** Opening Material shown block **

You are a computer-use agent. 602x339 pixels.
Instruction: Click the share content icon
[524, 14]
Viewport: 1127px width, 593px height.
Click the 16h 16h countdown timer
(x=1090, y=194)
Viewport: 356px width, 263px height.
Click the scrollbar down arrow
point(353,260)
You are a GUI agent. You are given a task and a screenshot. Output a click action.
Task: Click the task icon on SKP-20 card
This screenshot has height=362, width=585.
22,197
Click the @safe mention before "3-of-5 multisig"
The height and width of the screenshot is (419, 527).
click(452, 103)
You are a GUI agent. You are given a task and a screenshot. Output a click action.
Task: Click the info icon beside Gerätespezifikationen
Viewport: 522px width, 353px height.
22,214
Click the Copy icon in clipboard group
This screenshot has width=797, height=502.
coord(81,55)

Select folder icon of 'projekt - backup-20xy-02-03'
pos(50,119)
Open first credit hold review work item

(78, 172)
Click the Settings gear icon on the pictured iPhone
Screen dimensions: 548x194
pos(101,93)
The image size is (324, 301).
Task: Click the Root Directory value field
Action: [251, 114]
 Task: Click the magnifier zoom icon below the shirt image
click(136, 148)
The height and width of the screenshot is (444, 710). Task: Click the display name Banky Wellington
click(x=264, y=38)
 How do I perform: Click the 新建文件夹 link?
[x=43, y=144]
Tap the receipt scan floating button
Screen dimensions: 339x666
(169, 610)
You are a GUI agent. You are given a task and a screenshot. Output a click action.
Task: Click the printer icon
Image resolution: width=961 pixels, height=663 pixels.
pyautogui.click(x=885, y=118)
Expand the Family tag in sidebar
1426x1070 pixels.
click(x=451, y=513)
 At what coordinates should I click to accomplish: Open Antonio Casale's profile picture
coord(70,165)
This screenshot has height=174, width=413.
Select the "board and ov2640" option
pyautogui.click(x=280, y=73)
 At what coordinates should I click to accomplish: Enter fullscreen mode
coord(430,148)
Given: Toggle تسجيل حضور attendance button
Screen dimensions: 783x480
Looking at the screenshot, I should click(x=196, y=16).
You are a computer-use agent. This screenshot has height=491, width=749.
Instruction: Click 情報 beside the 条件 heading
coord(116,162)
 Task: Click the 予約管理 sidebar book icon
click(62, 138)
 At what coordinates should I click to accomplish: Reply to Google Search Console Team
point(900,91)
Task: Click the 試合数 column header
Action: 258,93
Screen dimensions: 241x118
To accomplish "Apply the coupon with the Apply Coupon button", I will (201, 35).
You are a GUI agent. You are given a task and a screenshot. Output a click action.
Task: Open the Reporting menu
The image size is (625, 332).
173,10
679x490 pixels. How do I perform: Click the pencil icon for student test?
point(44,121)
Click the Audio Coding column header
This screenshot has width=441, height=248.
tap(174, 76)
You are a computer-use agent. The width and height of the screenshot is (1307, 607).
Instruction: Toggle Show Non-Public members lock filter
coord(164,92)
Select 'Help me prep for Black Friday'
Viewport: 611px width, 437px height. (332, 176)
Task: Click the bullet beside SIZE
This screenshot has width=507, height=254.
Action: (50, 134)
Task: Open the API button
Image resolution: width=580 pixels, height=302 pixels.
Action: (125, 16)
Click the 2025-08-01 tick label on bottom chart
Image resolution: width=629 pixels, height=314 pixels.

** Closing Material shown block **

• **Task to carry out**:
Print the entire set of records again, exactly.

• **Exercise answer**:
You are a computer-use agent. 602x339 pixels.
Instruction: Click the share content icon
[524, 14]
Viewport: 1127px width, 593px height.
Click the 16h 16h countdown timer
(x=1090, y=194)
Viewport: 356px width, 263px height.
Click the scrollbar down arrow
point(353,260)
You are a GUI agent. You are given a task and a screenshot. Output a click action.
Task: Click the task icon on SKP-20 card
This screenshot has height=362, width=585.
22,197
Click the @safe mention before "3-of-5 multisig"
The height and width of the screenshot is (419, 527).
click(452, 103)
You are a GUI agent. You are given a task and a screenshot. Output a click action.
Task: Click the info icon beside Gerätespezifikationen
Viewport: 522px width, 353px height.
22,214
Click the Copy icon in clipboard group
This screenshot has width=797, height=502.
coord(81,55)

Select folder icon of 'projekt - backup-20xy-02-03'
pos(50,119)
Open first credit hold review work item

(78, 172)
Click the Settings gear icon on the pictured iPhone
Screen dimensions: 548x194
pos(101,93)
The image size is (324, 301).
Task: Click the Root Directory value field
Action: [251, 114]
 Task: Click the magnifier zoom icon below the shirt image
click(136, 148)
The height and width of the screenshot is (444, 710). Task: Click the display name Banky Wellington
click(x=264, y=38)
 How do I perform: Click the 新建文件夹 link?
[x=43, y=144]
Tap the receipt scan floating button
Screen dimensions: 339x666
(169, 610)
You are a GUI agent. You are given a task and a screenshot. Output a click action.
Task: Click the printer icon
Image resolution: width=961 pixels, height=663 pixels.
pyautogui.click(x=885, y=118)
Expand the Family tag in sidebar
1426x1070 pixels.
click(x=451, y=513)
 At what coordinates should I click to accomplish: Open Antonio Casale's profile picture
coord(70,165)
This screenshot has height=174, width=413.
Select the "board and ov2640" option
pyautogui.click(x=280, y=73)
 At what coordinates should I click to accomplish: Enter fullscreen mode
coord(430,148)
Given: Toggle تسجيل حضور attendance button
Screen dimensions: 783x480
Looking at the screenshot, I should click(x=196, y=16).
You are a computer-use agent. This screenshot has height=491, width=749.
Instruction: Click 情報 beside the 条件 heading
coord(116,162)
 Task: Click the 予約管理 sidebar book icon
click(62, 138)
 At what coordinates should I click to accomplish: Reply to Google Search Console Team
point(900,91)
Task: Click the 試合数 column header
Action: 258,93
Screen dimensions: 241x118
To accomplish "Apply the coupon with the Apply Coupon button", I will (201, 35).
You are a GUI agent. You are given a task and a screenshot. Output a click action.
Task: Open the Reporting menu
The image size is (625, 332).
173,10
679x490 pixels. How do I perform: Click the pencil icon for student test?
point(44,121)
Click the Audio Coding column header
This screenshot has width=441, height=248.
tap(174, 76)
You are a computer-use agent. The width and height of the screenshot is (1307, 607).
Instruction: Toggle Show Non-Public members lock filter
coord(164,92)
Select 'Help me prep for Black Friday'
Viewport: 611px width, 437px height. (332, 176)
Task: Click the bullet beside SIZE
This screenshot has width=507, height=254.
Action: (50, 134)
Task: Open the API button
Image resolution: width=580 pixels, height=302 pixels.
Action: (125, 16)
Click the 2025-08-01 tick label on bottom chart
Image resolution: width=629 pixels, height=314 pixels.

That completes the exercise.